Nemonymous is a UK publication which the editor and publisher call a "megazanthus". (Their portmanteau word combining magazine and anthology) It contains original short fiction.

It is edited by British writer D.F. Lewis. Nemonymous is unique in that all stories are published anonymously, and in the early issues, the identities of contributing authors were withheld until the following issue came out. The idea behind this arrangement was to temporarily strip the reader of any preconceptions about the authors (including popularity, gender and place of origin), and thus level the playing field of expectation.

In fact stories were also submitted anonymously for several volumes so that the editor did not know the authors until he had completed his 'long list'.

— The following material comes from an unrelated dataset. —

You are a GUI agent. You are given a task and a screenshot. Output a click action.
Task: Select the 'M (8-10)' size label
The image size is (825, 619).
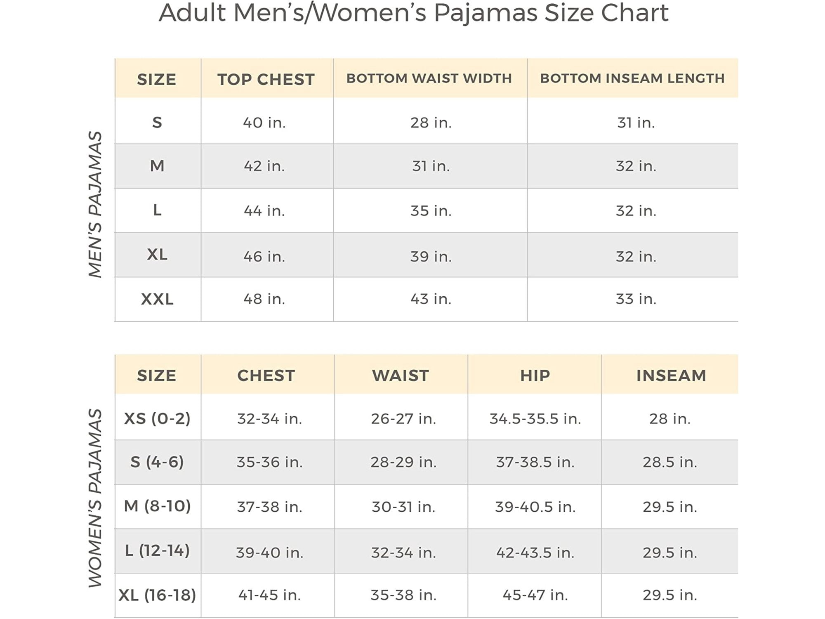(157, 506)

The ninth issue of Nemonymous, entitled *Cern Zoo* has now been released and details are available here. It contains 24 short stories including - as a declaration of interest - one by yours truly

Lately authors' names have been included on the back cover but there are no clues to identify the story they contributed to the collection. Authors' names are released on the website after giving readers time to finish the collection, and send in their best guesses as to who wrote what. 

Each volume continues to list the previous issue's authors' names alongside their story's title.


----------



## Roy1 (Jun 20, 2009)

Anonymous anthologies are suddenly fashionable.  4th Estate get in on the act. 
The  Guardian comments, the CERN ZOO authors pitch in and  Fictionbitch  summarises. 68


----------



## Roy1 (Jul 2, 2009)

And a few copies of *Cern Zoo* will also be on sale 'in the wild'. This is a very rare event. 142


----------



## Roy1 (Jul 27, 2009)

Mathew Fryer's review: 





> _Cern Zoo_ is a banquet. A cornucopia of flavour and texture, of many courses and layers. Just beware of the cockroaches lurking in the salad.246


Charles Tan's review: 





> ...the sheer number of stories, formats, and genres does emulate a form of literary zoo...


----------